2018-08-02 / Editorial

Senior center focus should be inclusivity

There is no question the Friends of the Jamestown Seniors and town officials want what’s best for our island’s older residents.

With half the town being at least 50 years old and just about one-fifth of it (about 1,000 people) age 65 or older, there is a large constituency for improved and greater programs for this population.

While the working group of members of the friends’ board and town officials is making progress on the concerns raised by the friends, the focus seems to be misplaced in regard to the big picture.

Since the town became more involved through the auspices of the recreation department a little more than two years ago, there clearly is more structure and a greater number of programs available than before. Don’t forget, this involvement came at the behest of the previous board of the Friends of the Jamestown Seniors and is very welcome by the building’s landlord, the Conanicut Grange.
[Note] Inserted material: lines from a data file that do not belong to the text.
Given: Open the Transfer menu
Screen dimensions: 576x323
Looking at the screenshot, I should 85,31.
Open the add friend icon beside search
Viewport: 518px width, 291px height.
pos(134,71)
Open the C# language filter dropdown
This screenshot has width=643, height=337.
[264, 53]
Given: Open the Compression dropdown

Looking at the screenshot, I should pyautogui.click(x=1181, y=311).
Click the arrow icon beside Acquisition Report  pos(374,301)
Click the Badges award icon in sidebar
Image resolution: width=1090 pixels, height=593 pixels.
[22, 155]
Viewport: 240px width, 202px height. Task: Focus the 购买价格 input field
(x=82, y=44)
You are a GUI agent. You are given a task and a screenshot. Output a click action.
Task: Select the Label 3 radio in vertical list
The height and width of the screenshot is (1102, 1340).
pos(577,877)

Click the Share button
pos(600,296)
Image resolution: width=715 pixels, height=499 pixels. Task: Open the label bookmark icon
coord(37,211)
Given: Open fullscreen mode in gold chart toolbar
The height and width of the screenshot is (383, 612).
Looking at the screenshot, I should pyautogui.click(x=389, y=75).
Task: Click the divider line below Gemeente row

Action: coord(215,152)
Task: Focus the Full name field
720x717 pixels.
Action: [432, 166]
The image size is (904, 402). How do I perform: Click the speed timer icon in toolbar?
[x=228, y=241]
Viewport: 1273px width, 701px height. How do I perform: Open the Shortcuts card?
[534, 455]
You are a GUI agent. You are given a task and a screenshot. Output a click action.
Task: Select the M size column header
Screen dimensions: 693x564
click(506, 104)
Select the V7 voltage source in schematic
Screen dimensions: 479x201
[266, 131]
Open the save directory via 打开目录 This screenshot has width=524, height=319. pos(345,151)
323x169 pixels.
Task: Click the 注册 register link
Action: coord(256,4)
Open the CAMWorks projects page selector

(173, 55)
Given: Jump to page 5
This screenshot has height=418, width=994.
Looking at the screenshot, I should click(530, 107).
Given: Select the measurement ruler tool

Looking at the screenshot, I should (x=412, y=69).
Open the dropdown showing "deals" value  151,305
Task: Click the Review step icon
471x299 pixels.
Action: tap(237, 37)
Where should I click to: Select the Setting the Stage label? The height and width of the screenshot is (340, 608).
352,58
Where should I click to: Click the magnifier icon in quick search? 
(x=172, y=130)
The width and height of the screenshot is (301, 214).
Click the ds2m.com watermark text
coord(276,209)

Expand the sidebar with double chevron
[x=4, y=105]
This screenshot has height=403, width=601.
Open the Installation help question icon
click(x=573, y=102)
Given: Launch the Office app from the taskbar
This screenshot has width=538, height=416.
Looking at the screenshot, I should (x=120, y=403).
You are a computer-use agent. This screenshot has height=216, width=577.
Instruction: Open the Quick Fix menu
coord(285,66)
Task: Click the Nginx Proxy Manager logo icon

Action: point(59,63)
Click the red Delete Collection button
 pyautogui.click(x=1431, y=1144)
While we accede some nuanced implications of the new arrangement may have been handled somewhat ham-handedly by the town, there also are positives from the deal, such as the betterment of programming availability.

Those programs in the past year have served about 25 percent of the 65-plus age group in town while about 15 percent of the 50-plus age group have participated in a recreation program. The meal site has served about 100 distinct individuals since the start of 2008, or about 10 percent of senior citizens.

Increasing those numbers should be the focus of any joint effort between the town and friends’ board, not quibbling about the type of flooring or office space use.

Broadening services and reaching out to other groups in town (art associations, the historical society, garden clubs, artistic groups, etc.) to include them in activities at the center would be a great place to start. These groups could provide entertainment, lectures and display their work, which not only would provide another outlet for them but also initiates them into what’s available at the senior center.

Such a holistic approach eventually may lead to a large enough number of residents being served that perhaps senior services could reach a critical mass size to warrant being its own department in town (something on the friends’ wish list). Right now, it’s impractical to have a department whose budget would be about 1 percent of the total municipal outlay for the fiscal year.

Both sides clearly share a mutual objective. How they reach that answer will determine just how beneficial the impact of senior programs will be in town in the years to come.